Question : Des élus de l’opposition ont manifesté la semaine dernière pour dire leur opposition à la suspension de la Cour constitutionnelle par le chef de l'Etat et de la tenue du référendum. En tant que ministre chargé des relations avec les Institutions, votre rôle est, nous l'imaginons, de faciliter les relations entre le pouvoir exécutif et législatif. Quelle sera votre approche dans les jours à venir pour désamorcer cette crise?

 

M.D : Il s'agit de quelques élus de l’opposition. Déjà, le président de l’Assemblée Nationale ne leur a pas donné son accord pour manifester à l’Assemblée et ils ont rétrogradé en le faisant au Conseil de l’Ile de Ngazidja. La preuve en est, il n’y avait personne. Aujourd’hui, le débat se porte sur des textes et d’ailleurs, la question du transfert des compétences de la Cour constitutionnelle à la Cour suprême ne fait plus débat. La décision a été prise conformément aux textes en vigueur à la Constitution qui autorise au président de transférer les pouvoirs provisoirement à la Cour suprême. Nous, on va continuer à travailler et on verra ce que cela va donner par la suite. On est pour l’apaisement mais on ne va tolérer aucun débordement. Etre élu et avoir une immunité, cela ne laisse pas le droit de faire le désordre.
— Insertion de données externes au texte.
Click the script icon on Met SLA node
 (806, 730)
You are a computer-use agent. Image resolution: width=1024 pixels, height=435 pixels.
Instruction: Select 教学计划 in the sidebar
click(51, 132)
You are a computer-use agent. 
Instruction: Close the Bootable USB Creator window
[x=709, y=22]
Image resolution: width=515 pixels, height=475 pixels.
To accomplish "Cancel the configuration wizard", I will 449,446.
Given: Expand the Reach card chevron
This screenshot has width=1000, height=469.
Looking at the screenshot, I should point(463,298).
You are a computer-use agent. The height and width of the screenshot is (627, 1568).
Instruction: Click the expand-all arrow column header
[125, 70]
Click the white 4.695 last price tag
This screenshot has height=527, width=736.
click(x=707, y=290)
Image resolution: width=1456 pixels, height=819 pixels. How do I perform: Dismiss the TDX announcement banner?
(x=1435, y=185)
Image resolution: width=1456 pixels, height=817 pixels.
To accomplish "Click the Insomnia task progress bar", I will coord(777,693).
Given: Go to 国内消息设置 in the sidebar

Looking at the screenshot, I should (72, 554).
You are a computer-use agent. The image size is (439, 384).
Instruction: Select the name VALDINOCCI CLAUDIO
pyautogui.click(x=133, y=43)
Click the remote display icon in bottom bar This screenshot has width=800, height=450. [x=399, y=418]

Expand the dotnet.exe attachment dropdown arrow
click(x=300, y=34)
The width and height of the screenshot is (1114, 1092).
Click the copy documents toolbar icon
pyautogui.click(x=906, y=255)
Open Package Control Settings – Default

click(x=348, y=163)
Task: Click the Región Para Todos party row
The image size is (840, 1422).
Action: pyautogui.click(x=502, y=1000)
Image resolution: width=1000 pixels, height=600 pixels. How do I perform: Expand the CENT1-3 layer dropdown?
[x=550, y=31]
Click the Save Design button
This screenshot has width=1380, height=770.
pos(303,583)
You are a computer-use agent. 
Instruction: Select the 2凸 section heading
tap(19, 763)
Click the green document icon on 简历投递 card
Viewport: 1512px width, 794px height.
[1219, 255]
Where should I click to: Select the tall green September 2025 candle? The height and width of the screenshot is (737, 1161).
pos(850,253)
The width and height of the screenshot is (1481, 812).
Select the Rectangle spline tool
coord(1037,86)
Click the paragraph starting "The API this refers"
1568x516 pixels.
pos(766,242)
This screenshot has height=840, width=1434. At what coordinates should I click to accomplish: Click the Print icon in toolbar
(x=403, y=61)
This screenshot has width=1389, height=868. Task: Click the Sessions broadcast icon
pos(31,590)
Et l’immunité ne veut pas dire impunité.

 

Question : A l'issue du rapport sur la citoyenneté économique remis au chef de l'État, rapport contesté d'ailleurs par certains députés, il en est ressorti que l'ancien président Sambi serait visé dans cette affaire et qu’il pourrait être entendu par la justice. Quelles suites le gouvernement prévoit-il pour éclaircir cette affaire ?

 

M.D : Ce n’est pas au gouvernement d’éclaircir l’affaire mais à la justice. En plus, ce n’est pas le gouvernement qui a demandé l’enquête mais les parlementaires. S’il y a deux ou trois parlementaires qui contestent le rapport qu’ils ont fait eux-mêmes, ils n’ont qu’à régler leurs comptes. Nous, gouvernement, n’avons pas demandé cette enquête ni le président Azali. Depuis son arrivée au pouvoir, le président Azali s’est occupé du quotidien des Comoriens. Les parlementaires ont fait leur travail et on va attendre la suite. Le processus est déjà enclenché. Maintenant, on ne comprend pas pourquoi vous parlez d’une arrivée imminente de l’ancien président Sambi. Ce n’est pas la première fois que Sambi rentre dans son pays. Ce n’est pas un étranger. Pourquoi en faire un événement ? Ce qui est sûr, les faits sont avérés et il faut rendre des comptes.

 

Question : Rien n’a filtré sur la récente rencontre de notre ministre des affaires étrangères El Amine Soeuf avec son homologue français Jean-Yves Le Drian. Pouvez vous nous dire, en tant que porte-parole du gouvernement, l’essentiel qui est ressorti de ce rendez vous sur la question de Mayotte ?

 

M.D : Le ministre Soeuf s’est entretenu avec Le Drian car nous sommes convaincus que tout doit se régler par le dialogue. La partie comorienne se conforme aux résolutions internationales sur cette question mais on veut trouver une autre voie, qui est le dialogue. On félicite Souef du travail qu’il fait dans cette affaire. L’essentiel est de parvenir à avoir une solution durable qui satisfera les parties prenantes. On espère avoir une solution rapide et pérenne, qui permettrait aux Comoriens de circuler librement dans les îles. De notre côté, on va renforcer les mesures sécuritaires surtout dans les circulations sauvages, les Kwassa-Kwassa.